The present study was designed to estimate the direct and indirect costs of COPD or the economic impact of COPD, data were obtained using a structured questionnaire to assess direct and indirect costs of COPD, and questions related to sociodemographic of the target population was used to determine the characteristics of the sample population. This study also encompassed comorbidity in patient with COPD and how comorbidity acts as driver that escalates the economic impact of COPD. According to this study, the mean direct medical costs of the respondents in the past 12 months related to COPD (in which cost of medication, cost of OPD visits, cost of previous hospitalization was incorporated together) was Rs. 29,885 ± 11,995.33 and the for direct nonmedical costs (transportation costs and food) it was Rs. 7,441.25 ± 2,228.90. A recent study by Patel et al., which was conducted in Ahmedabad, Gujarat, India for a period of 6 months shows that the mean direct medical costs related to COPD Rs. 2,418.12 ± 839.73 and direct nonmedical costs was Rs. 528.01 ± 212.72, measured at one point in time.[8]
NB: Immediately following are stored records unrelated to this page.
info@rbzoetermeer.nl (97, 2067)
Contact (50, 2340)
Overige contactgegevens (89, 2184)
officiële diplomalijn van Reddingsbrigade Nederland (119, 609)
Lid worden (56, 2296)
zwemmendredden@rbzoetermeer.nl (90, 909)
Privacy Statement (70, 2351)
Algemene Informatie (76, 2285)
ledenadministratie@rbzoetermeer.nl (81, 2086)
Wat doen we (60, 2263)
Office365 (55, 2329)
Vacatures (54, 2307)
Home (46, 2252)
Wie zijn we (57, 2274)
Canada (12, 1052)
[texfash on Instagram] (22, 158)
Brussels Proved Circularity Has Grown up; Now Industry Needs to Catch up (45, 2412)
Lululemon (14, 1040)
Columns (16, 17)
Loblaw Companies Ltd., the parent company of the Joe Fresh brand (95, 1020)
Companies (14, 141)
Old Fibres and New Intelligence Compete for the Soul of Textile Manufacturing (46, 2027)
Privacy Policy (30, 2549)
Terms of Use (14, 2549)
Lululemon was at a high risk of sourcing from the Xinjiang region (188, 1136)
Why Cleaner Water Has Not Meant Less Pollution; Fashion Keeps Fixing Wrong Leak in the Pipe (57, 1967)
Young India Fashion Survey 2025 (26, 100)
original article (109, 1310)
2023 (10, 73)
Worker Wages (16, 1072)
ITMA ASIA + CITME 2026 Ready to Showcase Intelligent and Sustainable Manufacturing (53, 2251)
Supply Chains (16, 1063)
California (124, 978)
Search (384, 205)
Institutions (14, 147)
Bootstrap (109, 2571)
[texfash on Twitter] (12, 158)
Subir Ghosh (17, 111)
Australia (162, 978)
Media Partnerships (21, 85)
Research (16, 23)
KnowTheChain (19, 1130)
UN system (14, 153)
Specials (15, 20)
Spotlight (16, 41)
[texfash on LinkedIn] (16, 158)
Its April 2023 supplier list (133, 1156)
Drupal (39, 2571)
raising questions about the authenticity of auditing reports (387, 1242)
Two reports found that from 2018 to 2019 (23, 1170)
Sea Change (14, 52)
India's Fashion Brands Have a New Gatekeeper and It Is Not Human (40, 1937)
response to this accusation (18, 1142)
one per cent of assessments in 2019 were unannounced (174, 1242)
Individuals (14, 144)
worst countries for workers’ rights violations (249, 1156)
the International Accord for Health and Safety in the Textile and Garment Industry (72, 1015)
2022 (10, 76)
The current reported that the medication cost is one of the major factors that lead to an increase in the economic impact of COPD. This finding was also supported by Wilson et al. who reported that medications cost accounts the second largest costs of COPD that contributes about 35% to the total costs[9] and Izquierdo-Alonso et al. who also reported that medications has an enormous impact on costs of COPD and accounts to about 38% of the direct medical costs of COPD and this costs varies with stages and severity of the disease.[10]

Kallaru et al. reported the mean costs of COPD and its relation to the severity of the diseases in South India. The mean cost for stage II COPD patient was Rs. 3,179.62 ± 99.01 per visit, stage III was Rs. 16,414.79 ± 8,365.79, and stage IV was Rs. 44,077.16 ± 15,686.21 per visit. This study vividly shows that disease costs increase with the severity or intensity of illness.[11]

The present study also looked at the indirect costs of COPD in the form of loss of productivity in workplace and absenteeism. Though very few studies were available related to the indirect costs of COPD in India and even in South East Asia as whole, but many studies that were conducted elsewhere shows that indirect costs related to COPD such as lack of productivity, loss of pay, etc., are some of the factors that contribute to an increase in the economic burden of COPD. Patel et al. reported that indirect costs contribute about 27–61% of the total costs of COPD among working population and about 13–18% of employee with COPD reported exhibits a limitation in the amount and type of work they normally do.[12]

This study also looked at the duration of illness and how it correlates with direct costs and the results that were obtained shows that there was a moderate positive correlation between duration of illness and total direct medical costs. Very few studies addressed the duration of illness and direct medical costs but it was reported as statistically significant in few studies that looked at it.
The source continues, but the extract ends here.